Not a week goes by where I don't come across an article or think piece that proclaims, with total confidence and little in the way of data or evidence, that the smartphone is dead.
"So-and-so is dead" is an older than dirt tech trope, and just in the two and a half decades that I've been watching tech I've seen it applied to countless technologies.
"The desktop PC is dead."
"The PC is dead."
"Mac is dead."
"Linux is dead."
"Windows is dead."
"The iPod is dead."
"Android is dead."
"Tablets are dead."
"Smartwatches are dead."
"Smartphones are dead."
The first thing that you may notice about these declarations is that, well, they didn't happen. Every one of those tech segments is alive and well. Sure, trends change, and there's an ebb and flow to what's popular or en vogue or "flavor of the month," but the reality is that it's hard to kill off something that's become mainstream.
Think about it. People still have radios and VCRs and cassette players and mechanical wristwatches and folding maps and film cameras and landlines and such, even though these technologies have been superseded by newer, and in most cases, cheaper, better, and more user-friendly technologies.
It's hard to kill things off.
That's not to say that things don't die, but it's easy to confuse individual products or brands with classes of products. I can rattle off a whole list of "dead tech" -- Microsoft Kin, Microsoft Zune, Amazon's Fire Phone, the iPAQ (no, not the iPad), Google Glass (at least the mainstream aspirations died), and Palm to name just a few.
And there are companies who have either gone or are no longer burning as bright as they once were -- Blackberry is one that springs irresistibly to mind -- but that's a different thing to "the smartphone is dead."
Bottom line, it's just not easy to kill things off. Yes, technology changes and evolves and goes in new and different directions, but that's an entirely different thing.
And coming specifically to the smartphone, what exactly is supposed to replace it?
The technology that's usually highlighted as the "smartphone killer" (anther lazy tech trope) is a VR/AR/mixed reality device, such as Microsoft's HoloLens.
Just last week, Alex Kipman, the main inventor of Microsoft's holographic headset, the HoloLens, was quoted as saying that "the phone is already dead. People just haven't realized."

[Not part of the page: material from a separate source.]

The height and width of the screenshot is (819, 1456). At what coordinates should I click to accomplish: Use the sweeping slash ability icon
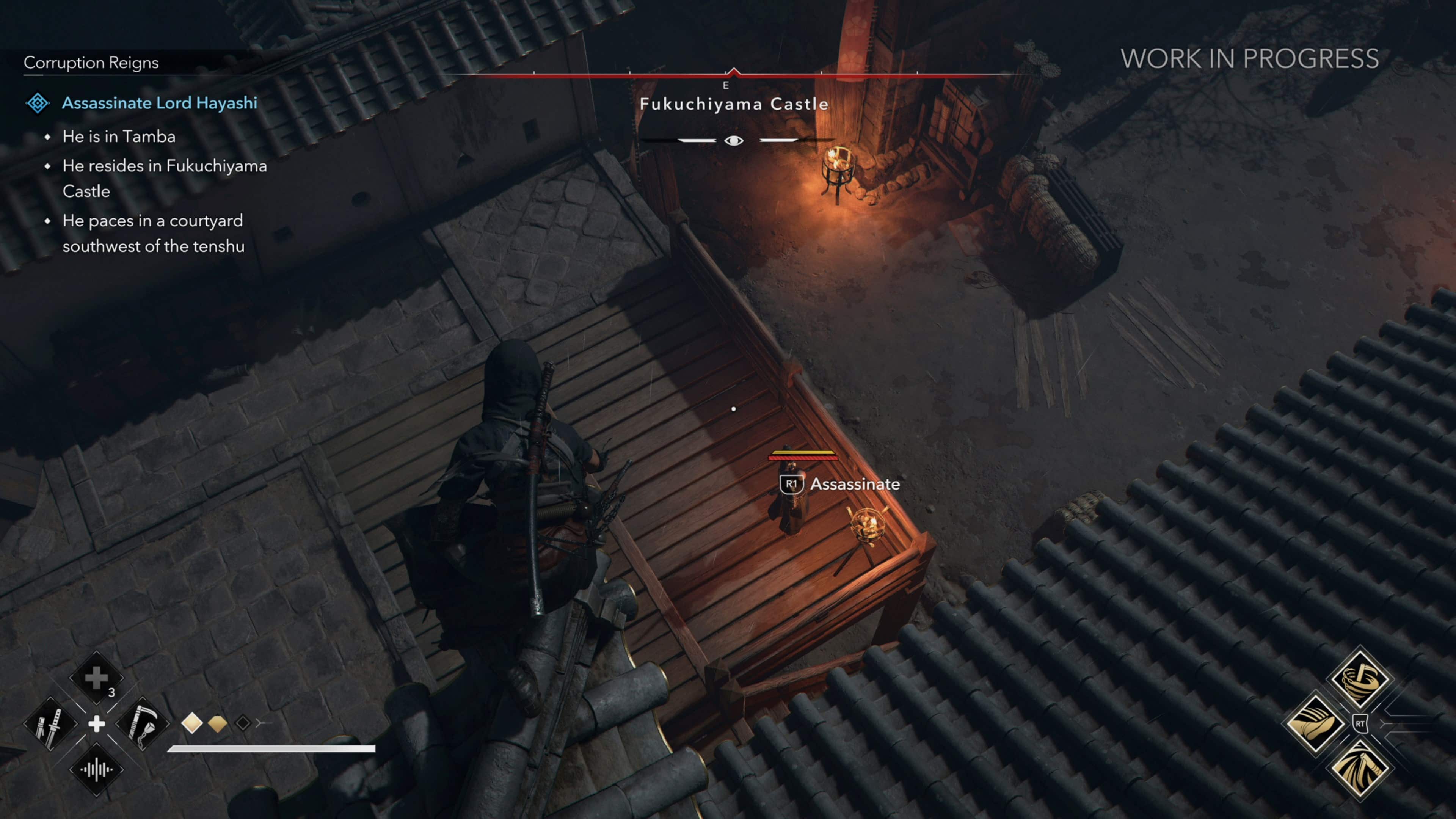pyautogui.click(x=1359, y=769)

So I'm expected to believe that a small, massively multifunctional device that can easily be slipped in and out of a pocket or handbag when needed, or popped up on a desk or cradle in the car for convenience, it going to be killed off by a pair of goggles that people have to strap to their faces?
Let's for a moment put aside the cost of these devices, and the computing power they require (the computing power will catch up over time). Let's also have selective amnesia in regards to Google's smartglasses project that died so hard that no other company has ventured down that path.
And let's also gloss over also the huge legislative and social norms changes that would need to happen to make it possible for people to wear AR/VR/mixed reality devices on their faces when out and about.
OK, with all that out of the way, what mainstream advantages does something like HoloLens have over the smartphone (answers in the comment section below, please)?
I'm not saying that AR/VR/mixed reality devices couldn't one day become "the next big thing," but to say that the smartphone is dead based on where this technology is currently at is either naïve, wild wishful thinking, or just plain hype.
So please, can we stop it with the "so-and-so is dead" nonsense? Please.